The Goal (Off-Campus #4)(90)



The bonus about staying in town is that I’m able to work this holiday weekend and get some of that extra time and a half that Sabrina’s always bragging about. I’ve been working part-time on a construction crew in the city and making decent money, which is awesome because I’m trying not to dip into my savings unless I absolutely have to.

“I already told you,” Sabrina mumbles from the passenger side. “No boyfriends.”

Abandoning the radio, she sits back with a sigh. Her stomach is big enough that she can’t even cross her arms unless she rests them on top of the bump. Which is not a shelf, she’s reminded me more than once.

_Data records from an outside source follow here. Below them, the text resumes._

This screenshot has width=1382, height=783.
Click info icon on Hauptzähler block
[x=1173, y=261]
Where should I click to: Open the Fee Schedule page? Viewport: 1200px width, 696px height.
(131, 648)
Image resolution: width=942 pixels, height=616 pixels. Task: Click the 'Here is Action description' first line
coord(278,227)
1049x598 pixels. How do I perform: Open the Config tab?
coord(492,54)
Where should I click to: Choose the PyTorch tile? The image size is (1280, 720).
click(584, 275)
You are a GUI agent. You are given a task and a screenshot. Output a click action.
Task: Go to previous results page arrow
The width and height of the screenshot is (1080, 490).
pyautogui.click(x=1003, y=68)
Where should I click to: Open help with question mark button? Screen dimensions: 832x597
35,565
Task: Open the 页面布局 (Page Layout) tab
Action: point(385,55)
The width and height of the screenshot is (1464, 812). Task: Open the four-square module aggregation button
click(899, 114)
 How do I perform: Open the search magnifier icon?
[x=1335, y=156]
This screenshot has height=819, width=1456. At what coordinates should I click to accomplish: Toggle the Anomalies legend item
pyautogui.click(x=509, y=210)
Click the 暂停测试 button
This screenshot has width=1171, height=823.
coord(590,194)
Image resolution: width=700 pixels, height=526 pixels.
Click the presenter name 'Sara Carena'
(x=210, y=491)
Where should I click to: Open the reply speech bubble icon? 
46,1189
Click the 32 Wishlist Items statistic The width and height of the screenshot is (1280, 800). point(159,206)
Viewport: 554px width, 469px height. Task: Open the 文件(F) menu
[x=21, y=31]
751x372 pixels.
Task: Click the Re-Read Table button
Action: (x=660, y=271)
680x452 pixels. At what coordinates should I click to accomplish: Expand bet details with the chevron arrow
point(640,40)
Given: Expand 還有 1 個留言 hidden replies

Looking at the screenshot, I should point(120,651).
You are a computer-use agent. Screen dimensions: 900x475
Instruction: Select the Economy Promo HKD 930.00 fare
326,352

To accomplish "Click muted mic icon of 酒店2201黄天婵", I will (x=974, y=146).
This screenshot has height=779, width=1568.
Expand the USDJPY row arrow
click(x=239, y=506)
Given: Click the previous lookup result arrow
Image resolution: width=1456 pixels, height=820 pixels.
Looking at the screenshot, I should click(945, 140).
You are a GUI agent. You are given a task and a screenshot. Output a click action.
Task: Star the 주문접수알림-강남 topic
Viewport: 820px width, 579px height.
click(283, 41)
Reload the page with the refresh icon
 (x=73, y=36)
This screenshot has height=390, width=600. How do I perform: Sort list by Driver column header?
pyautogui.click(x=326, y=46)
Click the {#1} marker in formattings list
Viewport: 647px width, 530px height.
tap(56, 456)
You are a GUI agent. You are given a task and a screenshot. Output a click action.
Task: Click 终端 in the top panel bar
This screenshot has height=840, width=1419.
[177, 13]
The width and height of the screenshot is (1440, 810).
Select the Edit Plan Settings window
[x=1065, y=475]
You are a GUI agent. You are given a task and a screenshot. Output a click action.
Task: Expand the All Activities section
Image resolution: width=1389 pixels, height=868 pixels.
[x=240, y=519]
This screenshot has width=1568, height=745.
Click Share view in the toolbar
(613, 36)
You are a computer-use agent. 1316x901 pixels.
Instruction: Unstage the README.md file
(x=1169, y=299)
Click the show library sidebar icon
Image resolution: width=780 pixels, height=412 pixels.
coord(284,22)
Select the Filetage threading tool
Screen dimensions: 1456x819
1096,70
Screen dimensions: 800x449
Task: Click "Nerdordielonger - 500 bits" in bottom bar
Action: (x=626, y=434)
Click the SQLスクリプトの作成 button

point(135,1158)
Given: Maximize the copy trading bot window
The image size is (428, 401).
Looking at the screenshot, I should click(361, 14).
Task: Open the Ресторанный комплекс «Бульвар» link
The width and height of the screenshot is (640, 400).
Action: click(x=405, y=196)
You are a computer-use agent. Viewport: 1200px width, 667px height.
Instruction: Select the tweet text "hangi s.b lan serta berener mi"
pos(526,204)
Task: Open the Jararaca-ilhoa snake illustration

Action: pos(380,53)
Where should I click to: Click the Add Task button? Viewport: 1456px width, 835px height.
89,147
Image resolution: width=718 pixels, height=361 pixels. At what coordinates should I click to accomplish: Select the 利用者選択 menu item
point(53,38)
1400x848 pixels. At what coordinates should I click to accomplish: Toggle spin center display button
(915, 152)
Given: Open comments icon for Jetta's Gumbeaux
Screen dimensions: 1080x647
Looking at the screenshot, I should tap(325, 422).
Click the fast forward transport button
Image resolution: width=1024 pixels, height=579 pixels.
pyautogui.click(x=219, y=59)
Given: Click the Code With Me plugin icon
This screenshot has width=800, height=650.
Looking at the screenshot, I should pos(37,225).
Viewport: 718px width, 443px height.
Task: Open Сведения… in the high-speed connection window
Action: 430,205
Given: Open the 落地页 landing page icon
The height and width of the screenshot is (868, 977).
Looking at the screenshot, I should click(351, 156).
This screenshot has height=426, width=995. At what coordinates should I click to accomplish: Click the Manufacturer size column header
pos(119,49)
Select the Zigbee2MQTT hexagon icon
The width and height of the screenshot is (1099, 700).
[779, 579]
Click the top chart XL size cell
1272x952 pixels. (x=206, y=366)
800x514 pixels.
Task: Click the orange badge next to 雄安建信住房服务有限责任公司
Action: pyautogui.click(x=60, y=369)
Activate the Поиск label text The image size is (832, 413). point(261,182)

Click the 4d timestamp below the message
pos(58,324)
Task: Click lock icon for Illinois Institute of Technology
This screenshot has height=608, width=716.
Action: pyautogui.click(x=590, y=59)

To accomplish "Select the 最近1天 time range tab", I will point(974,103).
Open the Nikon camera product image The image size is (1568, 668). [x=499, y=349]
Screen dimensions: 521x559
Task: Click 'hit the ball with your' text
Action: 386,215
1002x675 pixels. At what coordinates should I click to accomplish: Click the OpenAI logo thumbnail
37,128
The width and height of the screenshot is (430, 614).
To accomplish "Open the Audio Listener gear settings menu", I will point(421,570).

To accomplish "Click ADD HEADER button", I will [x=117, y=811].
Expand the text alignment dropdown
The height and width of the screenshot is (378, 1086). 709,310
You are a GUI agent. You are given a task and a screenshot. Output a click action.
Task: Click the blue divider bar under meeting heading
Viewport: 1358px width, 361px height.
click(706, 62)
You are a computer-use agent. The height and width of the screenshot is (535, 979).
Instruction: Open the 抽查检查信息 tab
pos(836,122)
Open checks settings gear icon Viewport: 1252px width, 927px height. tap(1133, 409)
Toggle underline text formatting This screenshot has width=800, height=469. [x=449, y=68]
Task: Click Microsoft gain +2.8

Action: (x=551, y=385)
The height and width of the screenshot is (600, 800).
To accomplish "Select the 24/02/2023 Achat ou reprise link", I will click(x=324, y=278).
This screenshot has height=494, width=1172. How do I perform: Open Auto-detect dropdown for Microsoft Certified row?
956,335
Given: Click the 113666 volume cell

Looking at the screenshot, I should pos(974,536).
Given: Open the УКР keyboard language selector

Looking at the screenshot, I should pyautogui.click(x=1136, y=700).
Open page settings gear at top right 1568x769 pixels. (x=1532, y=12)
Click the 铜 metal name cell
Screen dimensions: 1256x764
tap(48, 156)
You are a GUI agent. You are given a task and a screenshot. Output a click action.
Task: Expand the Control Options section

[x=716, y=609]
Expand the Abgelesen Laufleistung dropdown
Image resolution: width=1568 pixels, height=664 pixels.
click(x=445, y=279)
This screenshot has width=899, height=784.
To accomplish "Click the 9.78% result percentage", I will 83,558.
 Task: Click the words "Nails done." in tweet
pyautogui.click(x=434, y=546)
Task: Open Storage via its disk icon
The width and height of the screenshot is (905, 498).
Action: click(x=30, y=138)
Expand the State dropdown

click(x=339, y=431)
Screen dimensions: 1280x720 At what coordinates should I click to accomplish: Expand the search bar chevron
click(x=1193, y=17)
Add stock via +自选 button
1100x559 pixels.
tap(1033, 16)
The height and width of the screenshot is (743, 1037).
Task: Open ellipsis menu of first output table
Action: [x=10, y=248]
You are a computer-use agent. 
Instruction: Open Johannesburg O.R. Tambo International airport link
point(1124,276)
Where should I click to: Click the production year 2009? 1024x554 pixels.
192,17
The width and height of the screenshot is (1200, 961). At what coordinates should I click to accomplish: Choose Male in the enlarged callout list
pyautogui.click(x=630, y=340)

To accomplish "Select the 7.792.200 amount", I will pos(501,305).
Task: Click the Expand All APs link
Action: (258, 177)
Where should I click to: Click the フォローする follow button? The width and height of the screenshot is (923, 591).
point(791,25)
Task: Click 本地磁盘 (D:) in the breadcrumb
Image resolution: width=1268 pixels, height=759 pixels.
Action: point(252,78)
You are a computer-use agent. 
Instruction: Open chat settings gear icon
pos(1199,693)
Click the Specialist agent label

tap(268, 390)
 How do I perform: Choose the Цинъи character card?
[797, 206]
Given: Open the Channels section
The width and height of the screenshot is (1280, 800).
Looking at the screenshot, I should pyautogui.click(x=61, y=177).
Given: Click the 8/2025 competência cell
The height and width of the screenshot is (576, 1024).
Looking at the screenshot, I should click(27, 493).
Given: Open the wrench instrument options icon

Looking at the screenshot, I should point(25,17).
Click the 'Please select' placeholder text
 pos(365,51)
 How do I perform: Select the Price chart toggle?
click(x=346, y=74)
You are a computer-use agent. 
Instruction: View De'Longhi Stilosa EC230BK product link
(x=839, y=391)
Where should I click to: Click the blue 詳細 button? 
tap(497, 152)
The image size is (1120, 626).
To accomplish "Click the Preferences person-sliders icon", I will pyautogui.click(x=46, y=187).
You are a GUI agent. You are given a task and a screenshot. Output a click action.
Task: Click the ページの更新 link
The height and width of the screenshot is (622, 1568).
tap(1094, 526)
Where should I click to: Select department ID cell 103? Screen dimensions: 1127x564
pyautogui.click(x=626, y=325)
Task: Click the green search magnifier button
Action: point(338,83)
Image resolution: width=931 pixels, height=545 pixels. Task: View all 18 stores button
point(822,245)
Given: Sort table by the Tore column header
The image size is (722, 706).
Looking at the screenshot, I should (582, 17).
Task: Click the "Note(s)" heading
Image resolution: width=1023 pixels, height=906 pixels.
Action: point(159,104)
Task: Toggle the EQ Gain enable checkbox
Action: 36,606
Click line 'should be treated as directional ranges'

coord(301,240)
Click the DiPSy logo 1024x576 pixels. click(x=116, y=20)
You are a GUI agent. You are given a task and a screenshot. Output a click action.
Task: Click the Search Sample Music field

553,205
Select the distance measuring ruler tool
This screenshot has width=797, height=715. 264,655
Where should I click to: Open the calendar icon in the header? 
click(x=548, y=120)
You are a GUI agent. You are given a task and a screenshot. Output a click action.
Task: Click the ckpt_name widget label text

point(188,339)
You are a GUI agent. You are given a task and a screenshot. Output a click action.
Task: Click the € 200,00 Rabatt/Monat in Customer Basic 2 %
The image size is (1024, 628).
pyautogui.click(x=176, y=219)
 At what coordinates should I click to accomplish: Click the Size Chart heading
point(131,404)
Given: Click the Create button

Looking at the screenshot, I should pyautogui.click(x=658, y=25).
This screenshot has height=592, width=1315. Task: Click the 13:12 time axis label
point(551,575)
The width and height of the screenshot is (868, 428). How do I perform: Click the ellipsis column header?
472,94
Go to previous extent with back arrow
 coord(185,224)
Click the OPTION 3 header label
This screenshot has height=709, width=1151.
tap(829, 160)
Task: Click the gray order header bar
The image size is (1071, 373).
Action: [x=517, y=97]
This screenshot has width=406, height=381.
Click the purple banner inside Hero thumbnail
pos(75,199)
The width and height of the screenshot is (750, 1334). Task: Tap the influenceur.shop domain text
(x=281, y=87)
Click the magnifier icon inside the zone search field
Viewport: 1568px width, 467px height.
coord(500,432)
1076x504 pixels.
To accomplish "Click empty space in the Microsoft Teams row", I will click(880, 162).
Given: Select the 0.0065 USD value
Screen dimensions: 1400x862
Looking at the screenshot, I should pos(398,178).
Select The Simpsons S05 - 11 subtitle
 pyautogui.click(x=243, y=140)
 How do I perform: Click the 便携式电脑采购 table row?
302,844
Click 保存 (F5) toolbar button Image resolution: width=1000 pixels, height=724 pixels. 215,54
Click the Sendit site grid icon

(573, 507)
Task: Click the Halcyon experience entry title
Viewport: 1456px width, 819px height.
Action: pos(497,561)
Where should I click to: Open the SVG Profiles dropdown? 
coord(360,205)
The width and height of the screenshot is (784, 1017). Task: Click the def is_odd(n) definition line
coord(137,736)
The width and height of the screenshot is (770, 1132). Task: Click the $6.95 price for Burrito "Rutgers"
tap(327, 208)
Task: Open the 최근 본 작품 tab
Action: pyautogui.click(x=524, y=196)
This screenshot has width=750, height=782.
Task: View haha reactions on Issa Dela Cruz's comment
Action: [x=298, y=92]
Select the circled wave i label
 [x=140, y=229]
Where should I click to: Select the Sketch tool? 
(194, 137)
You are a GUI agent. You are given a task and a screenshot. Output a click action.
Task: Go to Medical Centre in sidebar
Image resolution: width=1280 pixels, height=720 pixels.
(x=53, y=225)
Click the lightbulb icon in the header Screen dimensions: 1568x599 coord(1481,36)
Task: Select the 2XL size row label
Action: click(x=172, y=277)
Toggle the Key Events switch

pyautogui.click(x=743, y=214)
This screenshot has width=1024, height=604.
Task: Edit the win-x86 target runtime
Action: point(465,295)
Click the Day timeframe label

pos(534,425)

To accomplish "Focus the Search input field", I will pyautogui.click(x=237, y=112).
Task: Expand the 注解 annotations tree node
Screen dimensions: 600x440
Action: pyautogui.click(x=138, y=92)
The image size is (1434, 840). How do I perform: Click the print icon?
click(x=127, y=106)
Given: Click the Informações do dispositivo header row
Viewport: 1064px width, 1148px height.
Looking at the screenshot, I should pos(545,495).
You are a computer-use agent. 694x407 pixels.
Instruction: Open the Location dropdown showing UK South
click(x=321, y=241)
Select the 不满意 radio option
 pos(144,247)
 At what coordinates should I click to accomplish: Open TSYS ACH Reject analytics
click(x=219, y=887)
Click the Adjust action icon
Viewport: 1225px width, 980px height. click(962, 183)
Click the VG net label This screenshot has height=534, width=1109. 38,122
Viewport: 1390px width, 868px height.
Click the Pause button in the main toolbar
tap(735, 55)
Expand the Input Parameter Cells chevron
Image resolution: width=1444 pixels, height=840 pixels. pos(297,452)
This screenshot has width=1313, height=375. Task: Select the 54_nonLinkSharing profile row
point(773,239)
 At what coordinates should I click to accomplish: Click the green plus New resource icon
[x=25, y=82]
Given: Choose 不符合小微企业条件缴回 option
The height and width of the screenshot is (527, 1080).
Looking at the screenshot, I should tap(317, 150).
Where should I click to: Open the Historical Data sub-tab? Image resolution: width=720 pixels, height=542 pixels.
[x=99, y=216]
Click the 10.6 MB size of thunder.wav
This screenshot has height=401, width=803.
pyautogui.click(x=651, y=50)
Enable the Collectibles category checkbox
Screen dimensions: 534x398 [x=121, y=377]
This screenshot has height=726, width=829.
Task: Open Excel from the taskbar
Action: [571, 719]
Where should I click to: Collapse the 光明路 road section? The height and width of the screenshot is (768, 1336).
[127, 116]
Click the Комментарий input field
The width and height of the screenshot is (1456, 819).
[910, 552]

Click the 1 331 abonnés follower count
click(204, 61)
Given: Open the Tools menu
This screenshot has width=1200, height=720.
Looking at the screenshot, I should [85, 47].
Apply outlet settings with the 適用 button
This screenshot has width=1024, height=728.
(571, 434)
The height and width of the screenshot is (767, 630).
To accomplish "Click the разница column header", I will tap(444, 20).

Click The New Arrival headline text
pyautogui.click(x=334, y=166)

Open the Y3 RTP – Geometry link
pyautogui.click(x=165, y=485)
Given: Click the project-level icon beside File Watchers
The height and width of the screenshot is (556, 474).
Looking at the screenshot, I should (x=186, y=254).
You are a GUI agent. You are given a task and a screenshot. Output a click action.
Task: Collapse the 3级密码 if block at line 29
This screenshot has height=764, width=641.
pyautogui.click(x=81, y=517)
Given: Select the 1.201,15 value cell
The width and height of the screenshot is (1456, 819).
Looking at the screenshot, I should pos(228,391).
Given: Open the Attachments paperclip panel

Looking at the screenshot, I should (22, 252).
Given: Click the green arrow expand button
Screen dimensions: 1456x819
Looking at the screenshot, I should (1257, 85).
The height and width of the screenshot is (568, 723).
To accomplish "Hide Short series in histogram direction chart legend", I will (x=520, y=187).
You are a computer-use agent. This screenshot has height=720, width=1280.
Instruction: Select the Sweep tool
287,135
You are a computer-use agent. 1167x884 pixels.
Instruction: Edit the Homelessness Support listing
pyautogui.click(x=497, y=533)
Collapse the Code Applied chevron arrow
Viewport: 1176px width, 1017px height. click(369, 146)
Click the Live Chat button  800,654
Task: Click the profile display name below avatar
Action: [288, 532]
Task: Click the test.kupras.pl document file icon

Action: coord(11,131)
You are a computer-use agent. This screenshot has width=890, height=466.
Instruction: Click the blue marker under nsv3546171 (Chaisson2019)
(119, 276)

“Thought you meant college. Were the boys in your high school deaf, dumb and blind?”

“No. They chased after me, but I didn’t have time for them.” She absently reaches down and rubs the curve of her stomach.

Every time I look at her, I’m struck anew with awe at the fact that my little girl is inside of her body. It also makes me fucking horny as hell. Thank Christ we’re having regular sex again.

“I was constantly hustling for scholarship money,” she goes on. “Working almost full-time at the post office since I was sixteen. In the summers I waited tables at night and worked at the post office during the day. Guys were…unnecessary. Other than, you know,” she waves vaguely toward her crotch. “Plus they didn’t know what to do with their equipment in high school. I was better off taking care of myself at home.”

My dick twitches against my zipper. The idea of her playing with herself makes me light-headed, and I have to wait a moment until some of the blood migrates back up to my brain.

“What about you? Did you date a lot in high school? Were you homecoming king?” she teases.

“Nope. I dated three girls. And homecoming kings in Texas are always football players.”

“You didn’t play football?”

“Not after ninth grade. I played hockey year round. Coach Death’s rink was an hour north and I’d drive there pretty much every day.”

“So tell me about these three girls.”

“You’re that desperate for a distraction?”

“Yes,” she says eagerly.

I tap my fingers against the wheel, pulling up my dusty memories. “I dated Emma Hopkins in seventh grade until she got asked to the homecoming dance by a ninth grader. After that, she was only interested in older men.”

“This is fascinating. Tell me more.”

I grin. I can suffer a little personal embarrassment if it keeps her from worrying about meeting Mom.

“June Anderson was my ninth grade crush. We had nearly all of our classes together, but the clincher was that she could tie a cherry stem into a knot with her tongue. At ninth grade, that was up there with a tightrope walk across the Grand Canyon.”

Sabrina laughs. “I think for some guys it still ranks as one of humanity’s greatest achievements. I bet Brody lists it as a requirement for hooking up with him.”

Her scornful tone doesn’t go unnoticed. The first time that Sabrina and Brody had met didn’t go well. It started with him suggesting that her pussy would be destroyed by childbirth and ended with her telling him that regardless of the state of her lady garden, he’d still never be invited to see it.

“That guy is such a douche,” she grumbles. “Is it terrible living with him?”

Yep.

“I’ve had better roommates.” Glumly, I think about the awesome time I had in college with Dean, Logan, and Garrett.

My problem with Brody isn’t that he’s a horndog who chases skirts from the moment he gets up until he passes out at night. I mean, my old roommates slept around regularly. Hell, even I had my share of shenanigans, including a booze-soaked foursome one crazy New Year’s Eve. It’s hard not to go a little nuts when you’re playing hockey at the level we were playing. There was a non-stop stream of girls in the house.

And yet even having experienced three sets of tits rubbing up against me and three tongues on my dick, I’d still pick Sabrina over a drunken orgy any day. That’s not really a thing I can tell a girl, though. Not even Hallmark can make a greeting card that conveys the message that you once banged three chicks at the same time, but none of them are as good as her.

Brody’s problem is that he has zero respect for the opposite sex.

“Does he really refuse to take selfies with a girl, or was he making that up to toy with me?” Sabrina asks.

“No, that’s a real thing for him. He thinks that any pictures of him with a girl pressed up to his side would drive other potential hookups away. Selfies are a sign of commitment.” He’d expounded on this topic at some length after instructing me to keep my Tinder account active and to not tell anyone I was having a kid.

“Ugh. He’s so gross.”

“I signed up for a fake Instagram account so I can troll him. When he posts something, I’ll wait a day or so and then pop on to comment about how cool it is that he and my grandpa are rocking the same shirt. I’ve done that twice now and each time, I’ve seen him shoving the shirt down the apartment’s trash compactor.”

Sabrina throws back her head and cackles. “You do not.”